Yes, go on, let NVIDIA buy intel. Let them buy AMD too. What could go wrong. I love monopolies! /s
I wonder how this guy feels when he watches everyone in the streets trying to make ends meet.
Probably feels he deserves it. :)
I know he’s in a very extreme level of this but all of us can look at people with less than us and decide how we feel about them. It’s never even occurred to me to wonder if I deserve my paycheck - it’s just mine.
Before you say it’s not the same, you don’t have his extreme, extreme wealth, remember that some people have to start their days walking several miles to fill some plastic bottles with bad water so they can wash the underwear of the guy who rapes them.
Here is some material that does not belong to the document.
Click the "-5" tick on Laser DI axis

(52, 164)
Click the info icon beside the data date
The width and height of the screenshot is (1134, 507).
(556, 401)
If I’m reading this right, you’re saying you’d understand if Huang sleeps soundly at night despite his wealth. I’ve made more money every year for 5-7 years, and I’ve never worried that I’ve become an out-of-touch rich person. For most people, becoming wealthy is gradual. And like you said, we can probably all look back at our past hardships and feel confident that we earned our paycheck.
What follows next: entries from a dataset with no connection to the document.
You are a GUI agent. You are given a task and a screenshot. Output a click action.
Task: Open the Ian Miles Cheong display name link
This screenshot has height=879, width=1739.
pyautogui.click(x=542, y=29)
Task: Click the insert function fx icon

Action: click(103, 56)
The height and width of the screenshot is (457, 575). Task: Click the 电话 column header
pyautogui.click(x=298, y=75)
“AI” technologies (in case of complex “universal” models, and not ML for narrow applications) suck for the same reason oil product based technologies suck. And that’s not global warming and microplastics. That’s power centralization and globalization the wrong way.
Both those enormous datasets and dedicated hardware for them are points of centralization.
If this is all Nvidia stock let him try to cash out and see what happens.
You dont need to sell your stocks to access that wealth. You can use that as collateral to take loans or exchange stocks.
The thing that bothers me when people say “oh its unrealized gains, it’s not real money” is that they use those unrealized gains as collateral for loans of real money. They effectively ARE that rich.
With money they loan from a bank, using whatever they bought with the previous loan as collateral.
It’s credit all the way down.
It’s BS that you can borrow against it. If he did sell it the valuation would drop.
Banks don’t take this into consideration when assessing collateral?
Lol, who downvotes a question?
Take what into account? They basically look at current valuations and offer loans up to some fraction of that amount.
And that’s generally the way the ultra-rich operate, they don’t actually sell anything, they just borrow against their assets. They punt the can down the road until they die, at which point those unrealized gains get stepped up in basis for those who inherit it. If you have enough stock assets, you can service the debt with the capital gains you’re forced to realize (i.e. dividends).
So the bank sees someone with $100B in assets asking for a $10M loan or whatever, and they’re completely happy to offer that, because even if the stock gets cut in half, he can still pay the debt.
No, he’s not. It’s only his inflated market value.
He can turn a significant chunk of this value into actual dollars, even without selling the stock. This line of reasoning that execs’ worth is not what it seems to be because it’s based on share value is constantly used to discount their wealth and argue against acting on wealth inequality.
This is all so normal and sustainable.